● **What this task involves**
Reproduce every line of the listing below word for word, omitting the pictures from your answer.

Data entries:

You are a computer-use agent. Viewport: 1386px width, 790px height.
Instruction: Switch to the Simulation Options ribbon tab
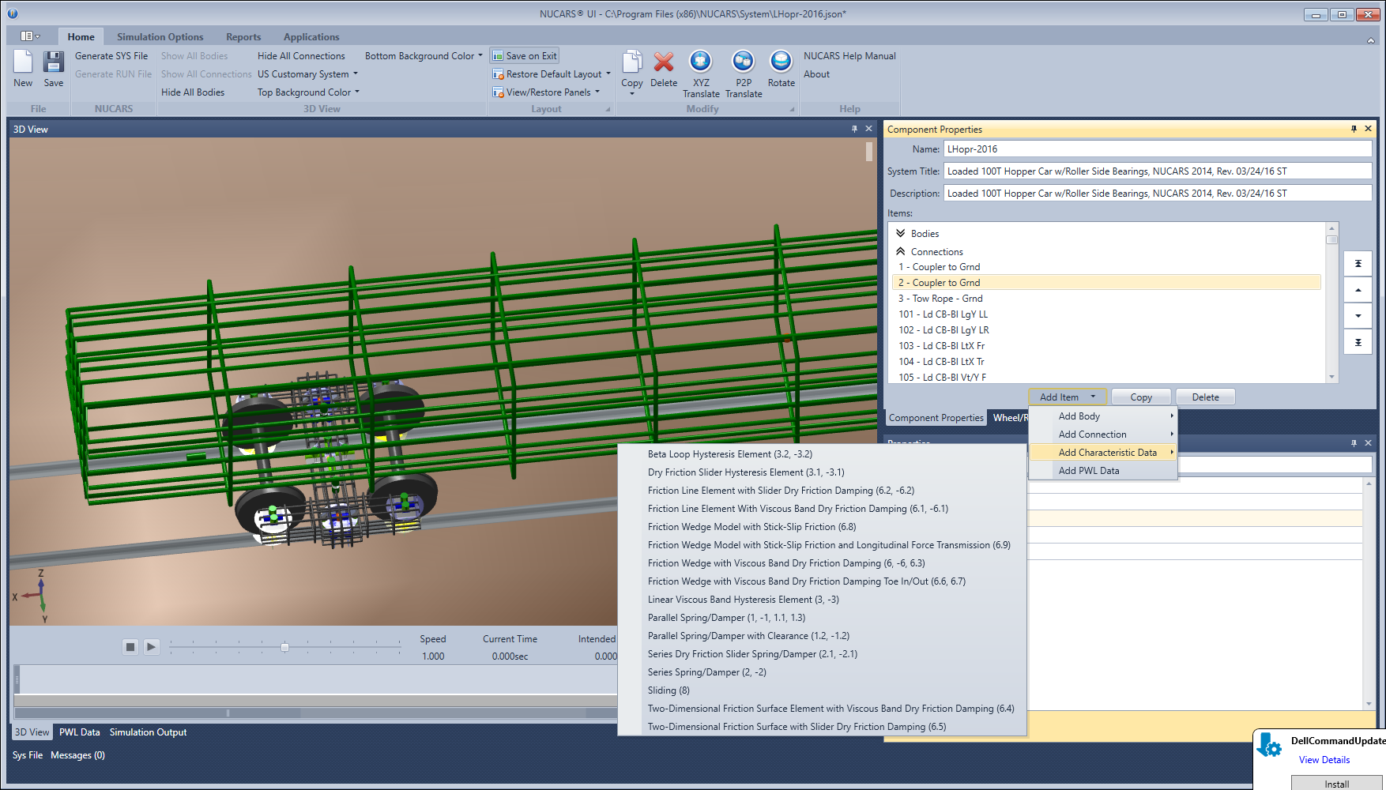(x=160, y=36)
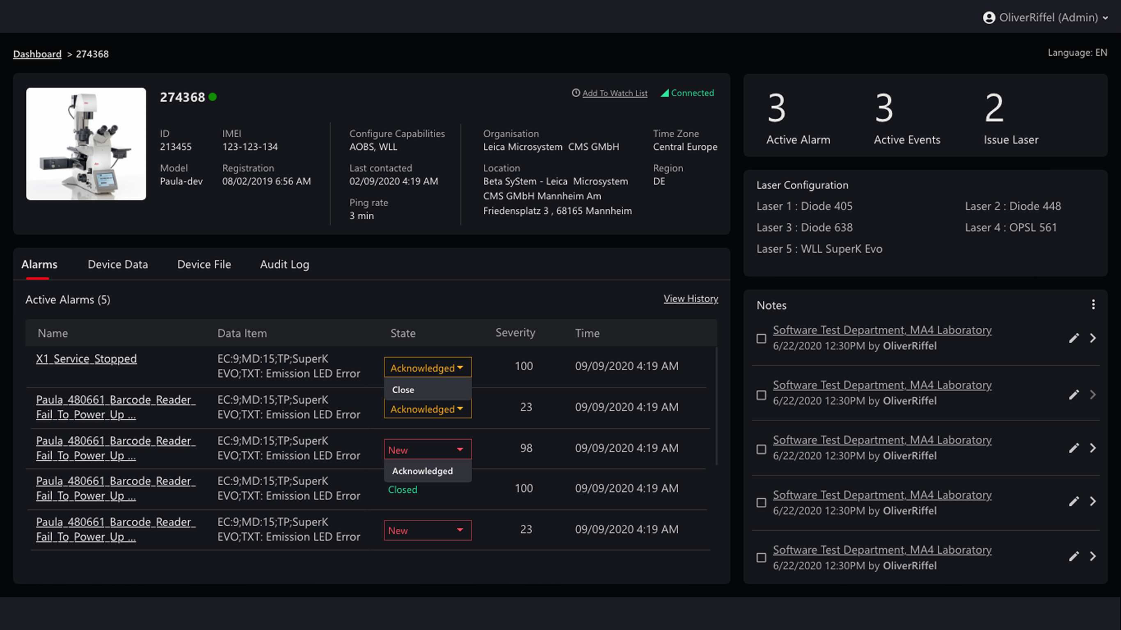Open second note using right chevron

point(1093,395)
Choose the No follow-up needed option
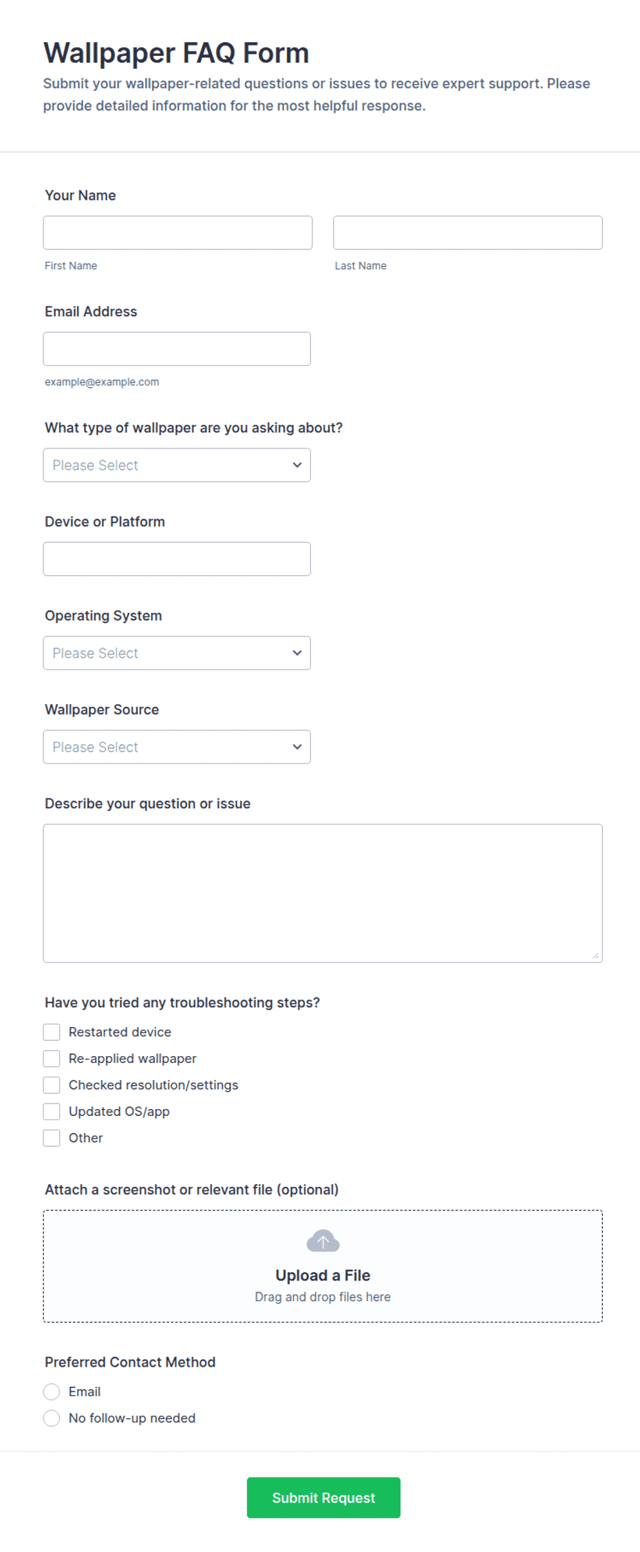640x1552 pixels. [52, 1418]
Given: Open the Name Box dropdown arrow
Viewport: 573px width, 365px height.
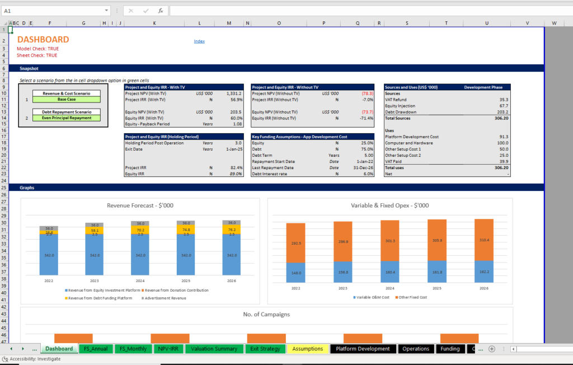Looking at the screenshot, I should (106, 11).
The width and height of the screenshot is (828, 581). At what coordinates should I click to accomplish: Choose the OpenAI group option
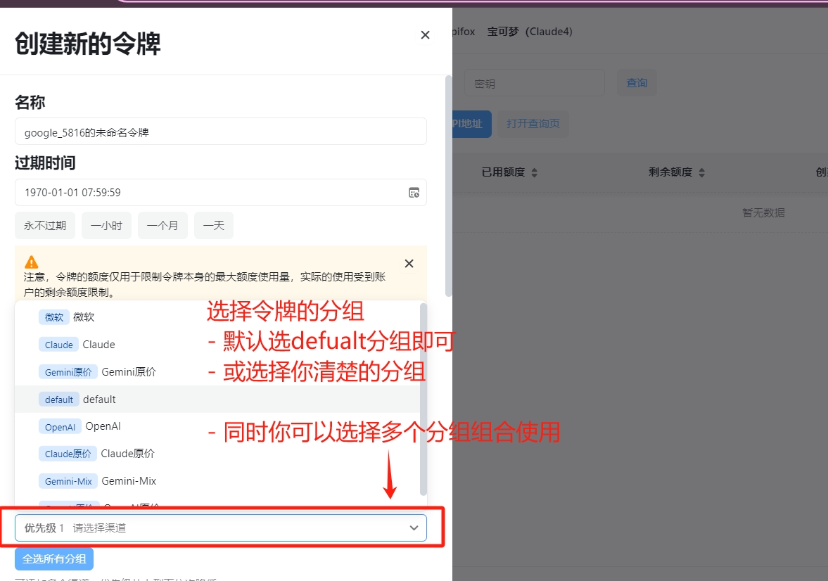103,426
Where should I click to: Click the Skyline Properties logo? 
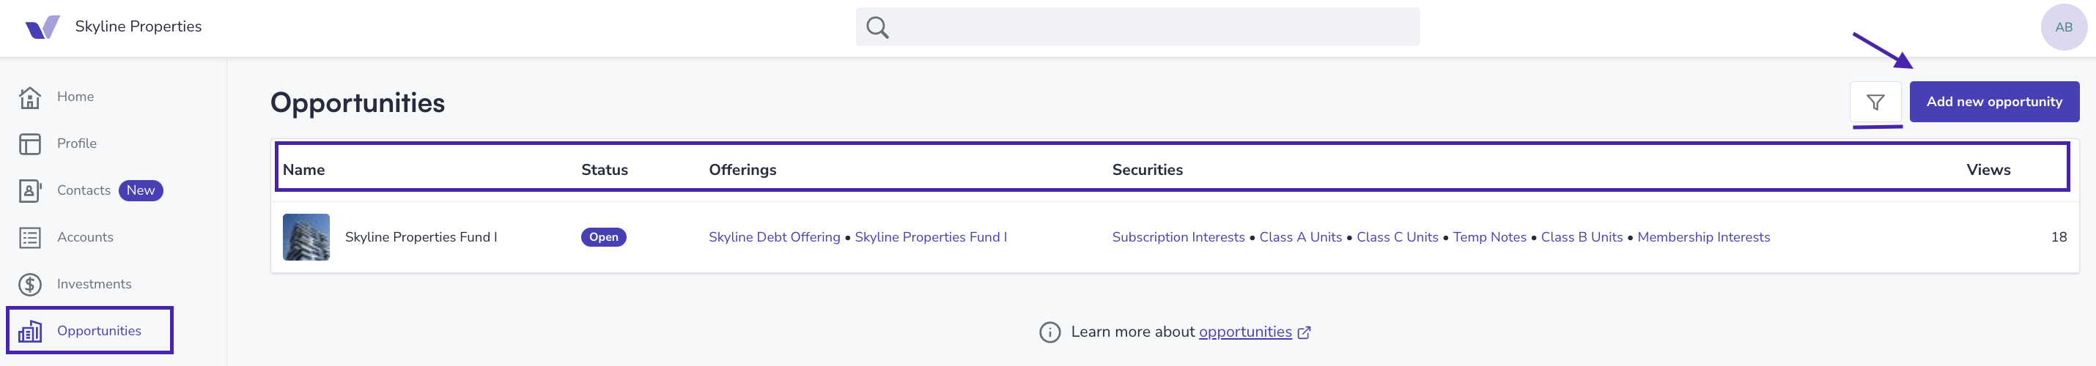pyautogui.click(x=42, y=27)
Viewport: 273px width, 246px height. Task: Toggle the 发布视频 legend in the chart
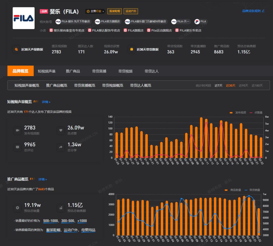(238, 113)
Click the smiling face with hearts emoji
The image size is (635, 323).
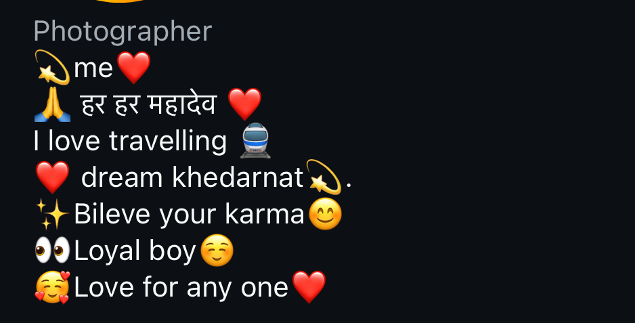tap(52, 287)
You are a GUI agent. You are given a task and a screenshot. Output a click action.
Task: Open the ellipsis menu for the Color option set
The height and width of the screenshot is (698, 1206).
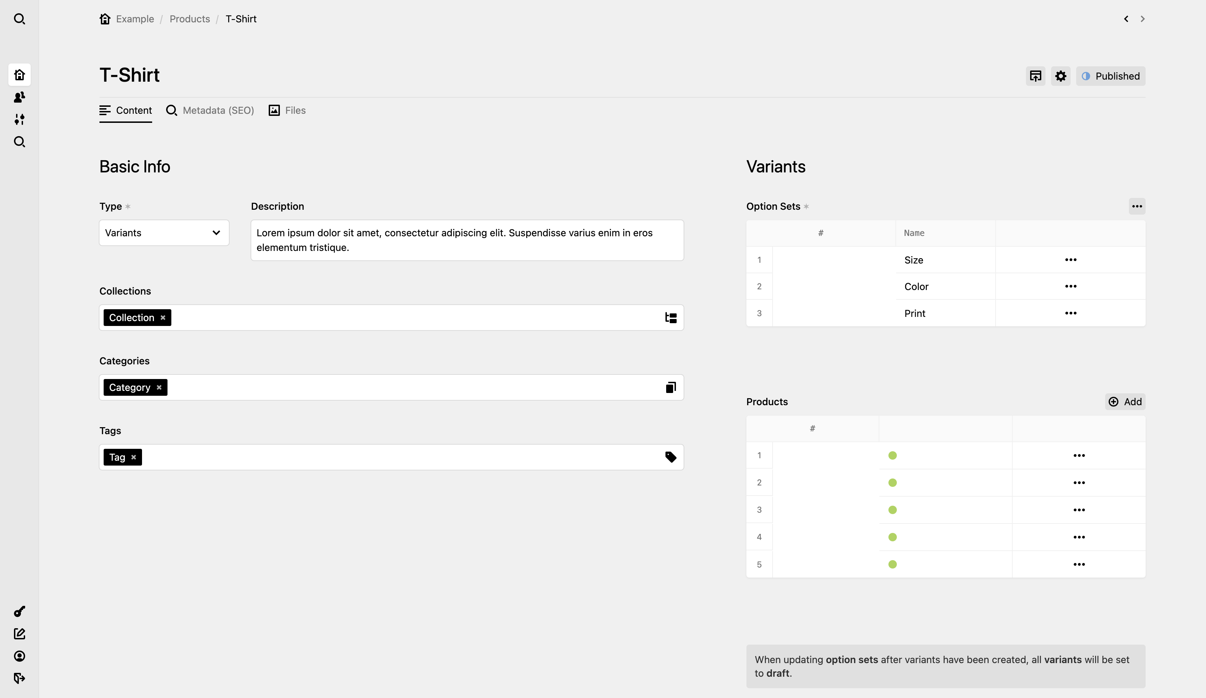pyautogui.click(x=1071, y=286)
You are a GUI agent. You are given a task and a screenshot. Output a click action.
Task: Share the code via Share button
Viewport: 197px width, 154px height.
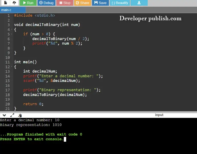83,3
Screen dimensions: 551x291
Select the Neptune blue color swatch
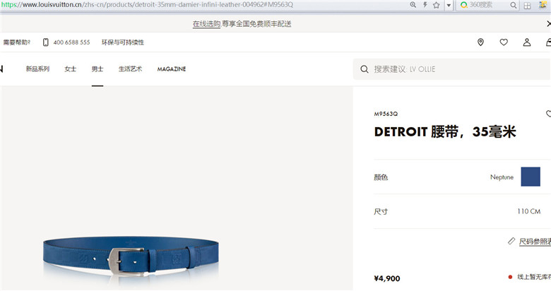(531, 177)
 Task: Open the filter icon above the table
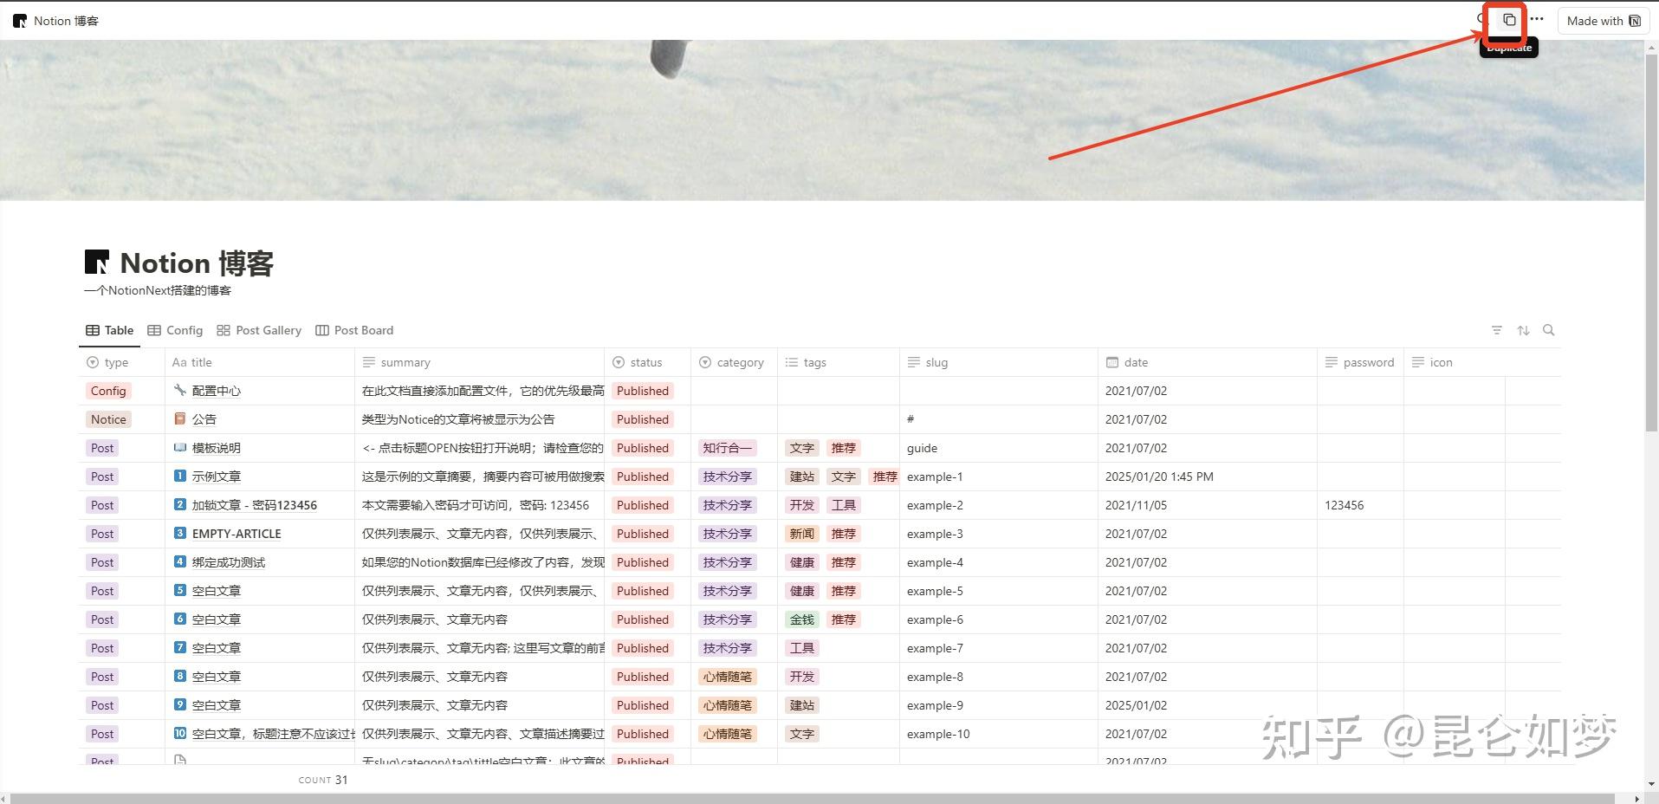pyautogui.click(x=1497, y=330)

● **Answer to this exercise**
You are a computer-use agent. Viewport: 1386px width, 790px height.
Instruction: Switch to the Simulation Options ribbon tab
(x=160, y=36)
Open second note using right chevron

point(1093,395)
Choose the No follow-up needed option
640x1552 pixels. [52, 1418]
Given: Open the Name Box dropdown arrow
Viewport: 573px width, 365px height.
Looking at the screenshot, I should (106, 11).
The width and height of the screenshot is (828, 581). At what coordinates should I click to accomplish: Choose the OpenAI group option
103,426
Where should I click to: Click the Skyline Properties logo? 
pyautogui.click(x=42, y=27)
Viewport: 273px width, 246px height. Task: Toggle the 发布视频 legend in the chart
(238, 113)
Click the smiling face with hearts emoji
The image size is (635, 323).
tap(52, 287)
You are a GUI agent. You are given a task and a screenshot. Output a click action.
Task: Open the ellipsis menu for the Color option set
The height and width of the screenshot is (698, 1206).
pyautogui.click(x=1071, y=286)
You are a GUI agent. You are given a task and a screenshot. Output a click action.
Task: Share the code via Share button
Viewport: 197px width, 154px height.
83,3
Screen dimensions: 551x291
Select the Neptune blue color swatch
(531, 177)
 Task: Open the filter icon above the table
pyautogui.click(x=1497, y=330)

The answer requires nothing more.